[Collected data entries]

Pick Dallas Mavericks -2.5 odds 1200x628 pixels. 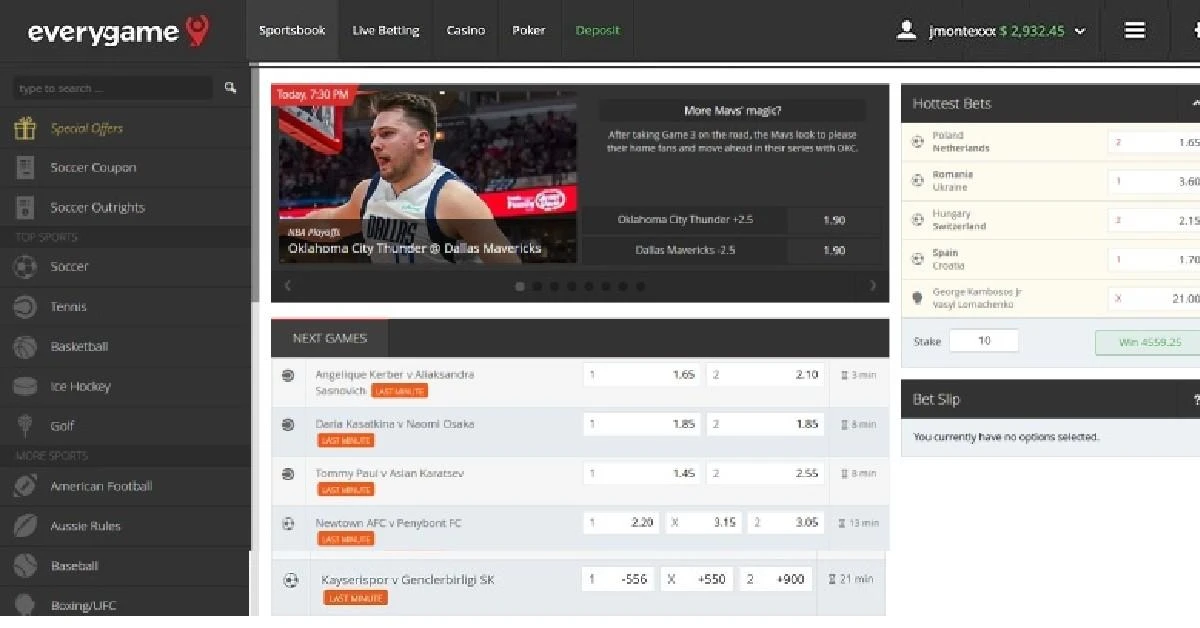pyautogui.click(x=834, y=250)
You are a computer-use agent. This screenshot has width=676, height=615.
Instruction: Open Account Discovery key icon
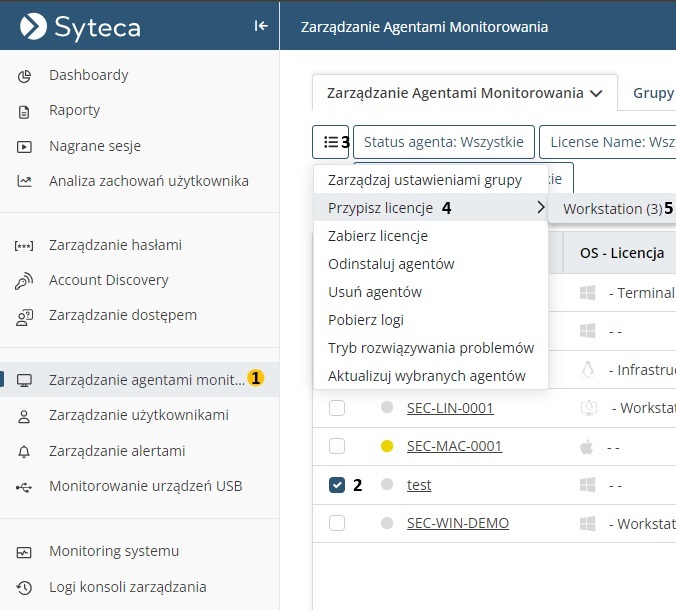click(x=25, y=281)
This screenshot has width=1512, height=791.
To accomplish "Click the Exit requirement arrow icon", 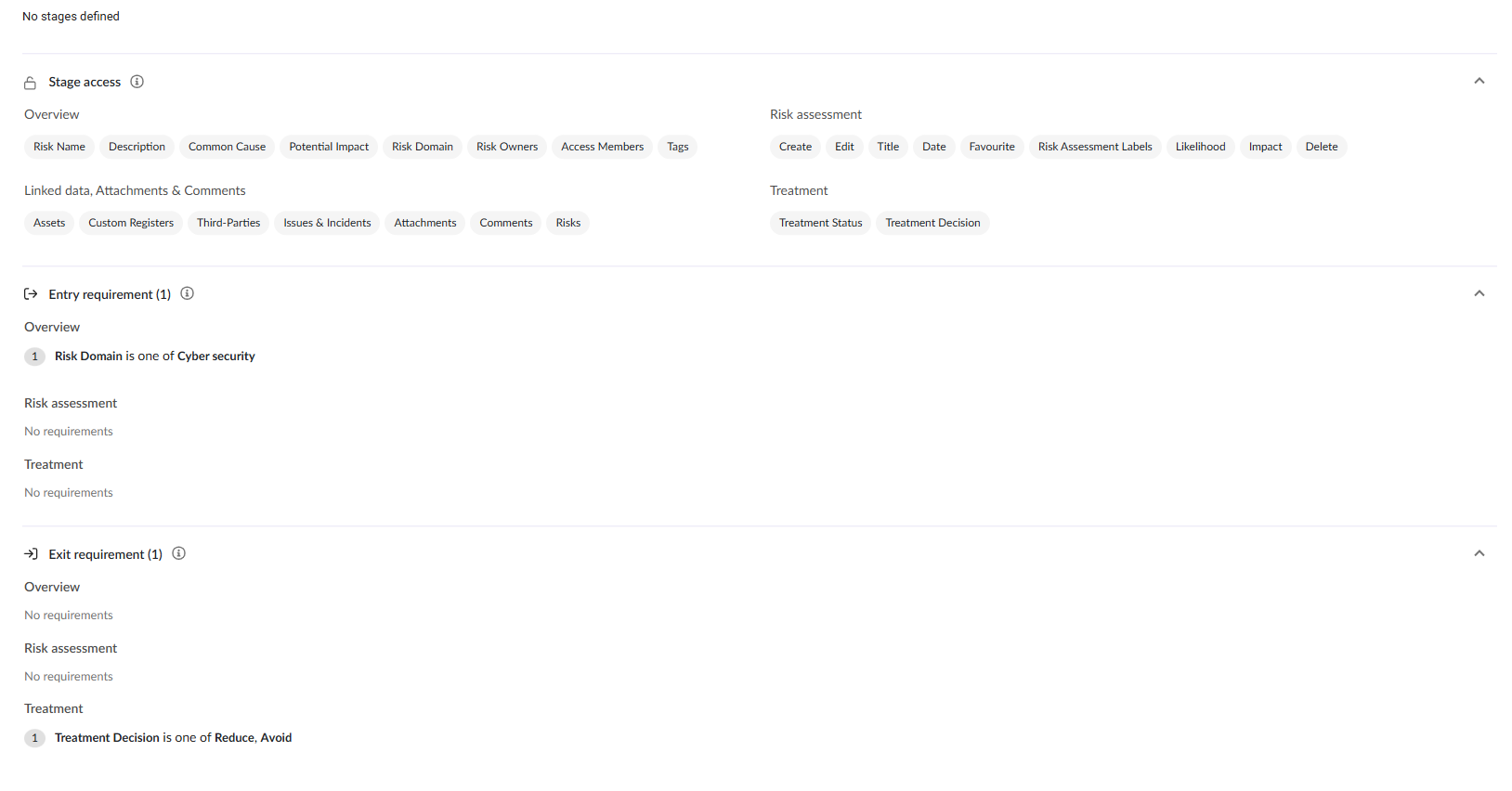I will pos(31,554).
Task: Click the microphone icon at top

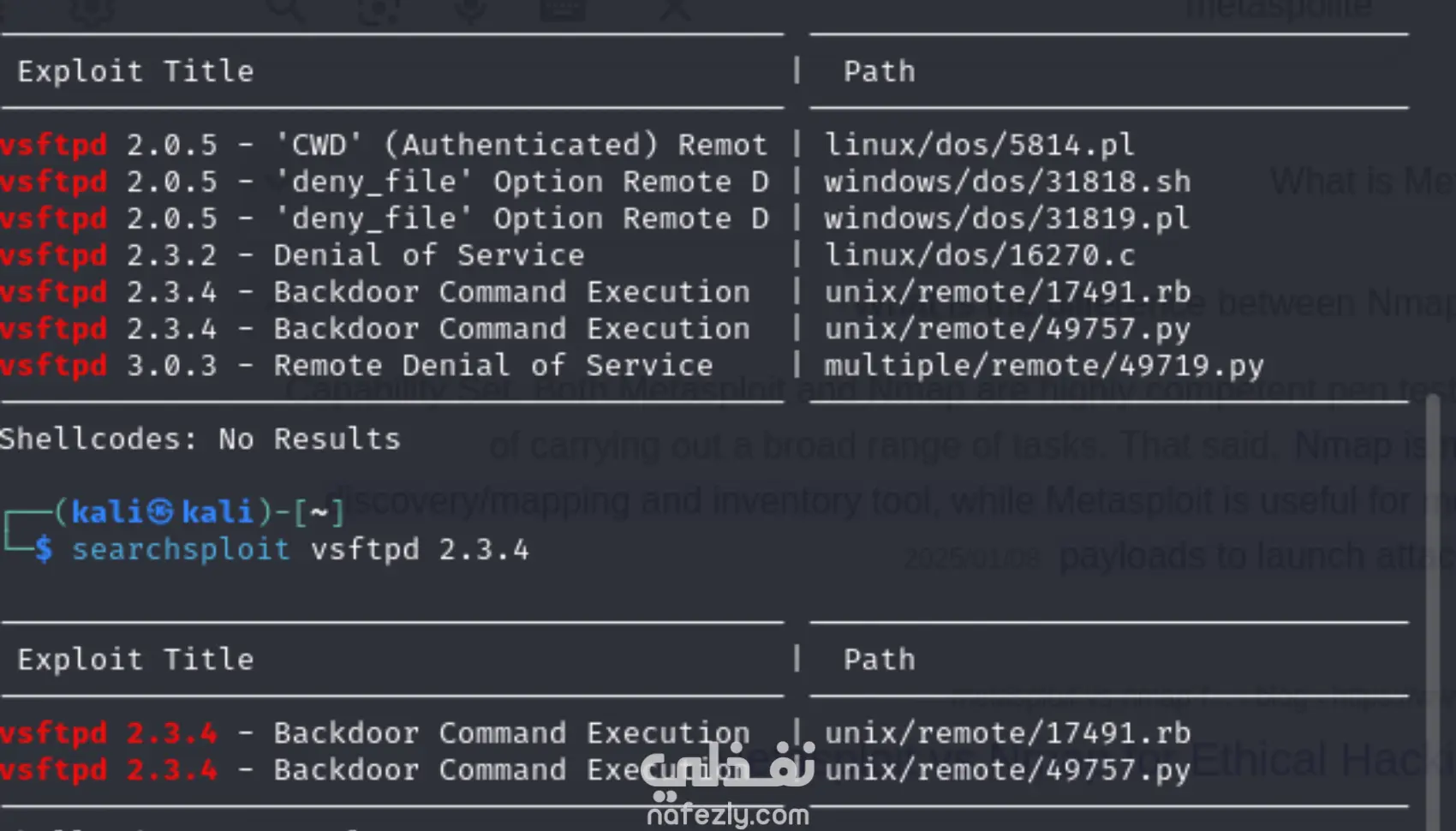Action: point(470,9)
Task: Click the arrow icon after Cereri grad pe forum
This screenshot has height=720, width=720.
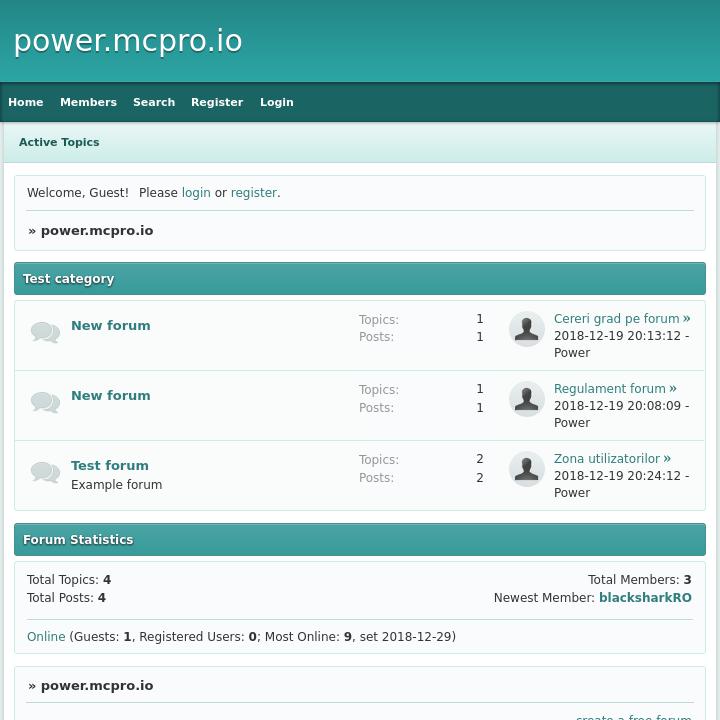Action: (687, 319)
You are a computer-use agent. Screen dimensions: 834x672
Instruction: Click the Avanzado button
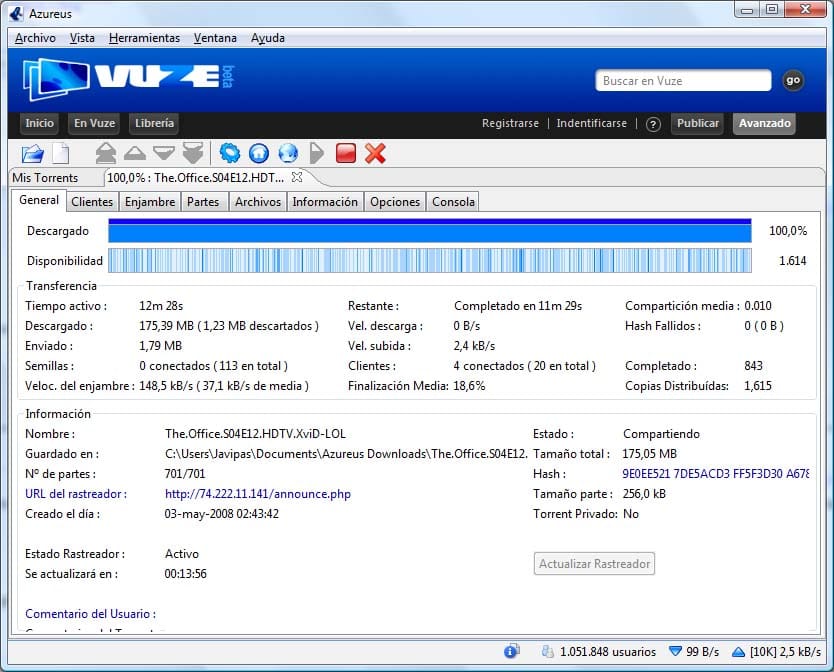tap(764, 124)
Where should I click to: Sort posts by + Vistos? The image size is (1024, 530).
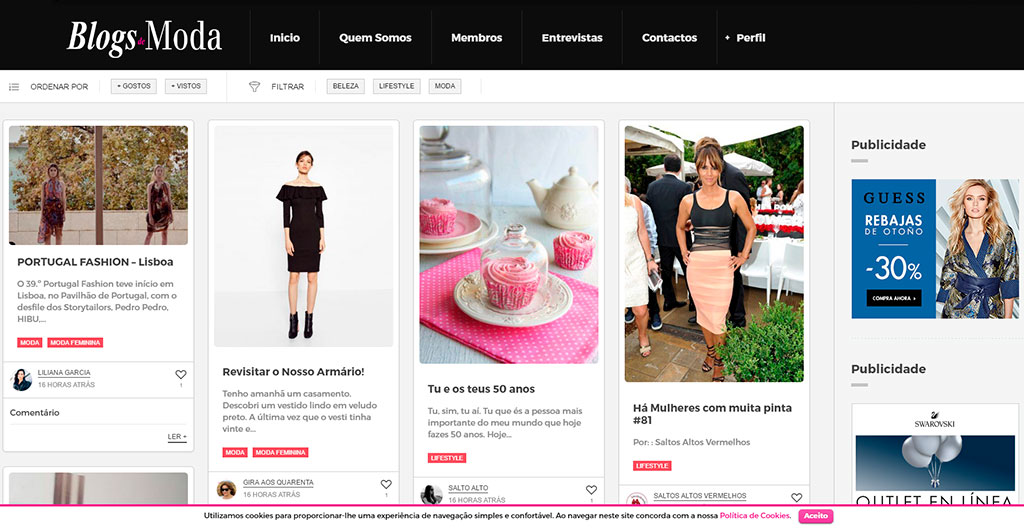tap(186, 86)
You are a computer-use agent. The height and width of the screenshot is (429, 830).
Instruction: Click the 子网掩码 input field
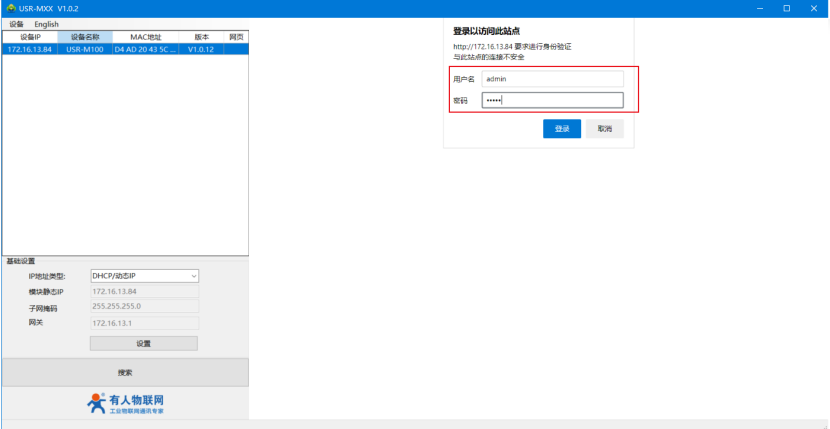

→ WHAT IS BEING ASKED: The required output is a copy of each line in the records where the string "agent" occurs.

→ RESPONSE TO THE TASK:
You are a computer-use agent. This screenshot has width=676, height=615.
You are a computer-use agent. Screen dimensions: 834x672
You are a computer-use agent. The height and width of the screenshot is (429, 830).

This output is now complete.